EXERCISE OBJECTIVE | Copy out the data from its first line through the line containing "This screenshot has height=520, width=720.", swapping "Task" for "Instruction" wherever it occurs and leaving all else unchanged.

THE INPUT |
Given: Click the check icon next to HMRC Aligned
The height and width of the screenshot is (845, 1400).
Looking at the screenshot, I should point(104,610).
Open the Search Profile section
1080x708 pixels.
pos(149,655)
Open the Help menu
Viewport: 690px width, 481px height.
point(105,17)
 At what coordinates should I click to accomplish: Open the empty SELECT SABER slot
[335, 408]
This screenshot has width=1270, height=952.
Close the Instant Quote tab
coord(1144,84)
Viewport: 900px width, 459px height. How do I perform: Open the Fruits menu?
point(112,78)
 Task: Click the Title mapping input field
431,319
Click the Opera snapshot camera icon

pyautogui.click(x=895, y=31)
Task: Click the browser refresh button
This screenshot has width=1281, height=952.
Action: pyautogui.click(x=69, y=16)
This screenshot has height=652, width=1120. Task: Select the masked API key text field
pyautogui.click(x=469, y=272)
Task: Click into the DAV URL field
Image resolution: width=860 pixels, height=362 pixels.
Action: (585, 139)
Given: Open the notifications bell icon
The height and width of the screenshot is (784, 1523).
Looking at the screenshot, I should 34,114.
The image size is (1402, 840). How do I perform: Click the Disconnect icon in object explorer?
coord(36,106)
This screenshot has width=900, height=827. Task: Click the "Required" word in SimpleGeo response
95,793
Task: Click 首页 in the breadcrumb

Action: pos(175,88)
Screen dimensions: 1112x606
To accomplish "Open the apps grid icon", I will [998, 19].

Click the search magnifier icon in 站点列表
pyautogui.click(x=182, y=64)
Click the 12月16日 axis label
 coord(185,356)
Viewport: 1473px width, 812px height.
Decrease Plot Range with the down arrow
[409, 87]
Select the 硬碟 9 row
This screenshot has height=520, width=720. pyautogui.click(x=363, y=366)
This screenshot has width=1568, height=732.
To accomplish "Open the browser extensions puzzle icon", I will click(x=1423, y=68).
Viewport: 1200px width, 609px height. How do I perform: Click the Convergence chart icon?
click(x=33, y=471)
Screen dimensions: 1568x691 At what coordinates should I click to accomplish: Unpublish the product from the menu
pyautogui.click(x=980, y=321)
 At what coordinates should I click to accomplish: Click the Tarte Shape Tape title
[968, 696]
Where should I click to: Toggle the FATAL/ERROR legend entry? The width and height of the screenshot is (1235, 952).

FINAL RESULT |
Given: Click the check icon next to HMRC Aligned
The height and width of the screenshot is (845, 1400).
Looking at the screenshot, I should point(104,610).
Open the Search Profile section
1080x708 pixels.
pos(149,655)
Open the Help menu
Viewport: 690px width, 481px height.
point(105,17)
 At what coordinates should I click to accomplish: Open the empty SELECT SABER slot
[335, 408]
This screenshot has width=1270, height=952.
Close the Instant Quote tab
coord(1144,84)
Viewport: 900px width, 459px height. How do I perform: Open the Fruits menu?
point(112,78)
 Instruction: Click the Title mapping input field
431,319
Click the Opera snapshot camera icon

pyautogui.click(x=895, y=31)
Instruction: Click the browser refresh button
This screenshot has width=1281, height=952.
Action: pyautogui.click(x=69, y=16)
This screenshot has height=652, width=1120. Instruction: Select the masked API key text field
pyautogui.click(x=469, y=272)
Instruction: Click into the DAV URL field
Image resolution: width=860 pixels, height=362 pixels.
Action: (585, 139)
Given: Open the notifications bell icon
The height and width of the screenshot is (784, 1523).
Looking at the screenshot, I should 34,114.
The image size is (1402, 840). How do I perform: Click the Disconnect icon in object explorer?
coord(36,106)
This screenshot has width=900, height=827. Instruction: Click the "Required" word in SimpleGeo response
95,793
Instruction: Click 首页 in the breadcrumb

Action: pos(175,88)
Screen dimensions: 1112x606
To accomplish "Open the apps grid icon", I will [998, 19].

Click the search magnifier icon in 站点列表
pyautogui.click(x=182, y=64)
Click the 12月16日 axis label
 coord(185,356)
Viewport: 1473px width, 812px height.
Decrease Plot Range with the down arrow
[409, 87]
Select the 硬碟 9 row
This screenshot has height=520, width=720. pyautogui.click(x=363, y=366)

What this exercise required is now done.